- Associated Press - Monday, January 27, 2014

ATLANTA (AP) - A federal grant is expected to help the Georgia Bureau of Investigation organize evidence that could help solve cold cases and exonerate those who may have been wrongfully convicted.

The Atlanta Journal-Constitution (https://bit.ly/1hFi5ek) reports that the GBI is using a $424,000 grant from the National Institute of Justice to begin organizing DNA samples taken during sexual assault cases from decades ago. The GBI vault now holds about 20,000 DNA samples from crime scenes dating back to the 1980s and 90s.

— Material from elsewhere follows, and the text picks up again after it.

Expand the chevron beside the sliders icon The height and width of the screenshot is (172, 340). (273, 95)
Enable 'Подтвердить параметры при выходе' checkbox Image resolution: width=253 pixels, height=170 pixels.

The Georgia Innocence Project and district attorneys will be able to review evidence to identify potential cold case suspects, and use DNA evidence to possibly exonerate those who may have been wrongfully convicted.

“This is a big deal,” Chuck Spahos, executive director of the Prosecuting Attorneys’ Council of Georgia, told the newspaper. “Prosecutors don’t want anybody in prison who doesn’t deserve to be there.” He later added that district attorneys will be notified if a potential suspect in one their cases are identified through the database.

Executive Director of the Georgia Innocence Project, Aimee Maxwell, said DNA evidence being stored in the GBI vault has thus far helped exonerate one inmate who spent 22 years in prison for a 1985 Fulton County rape that he didn’t commit.

“Nobody should remain in prison if DNA evidence exists that could prove their innocence,” Maxwell said.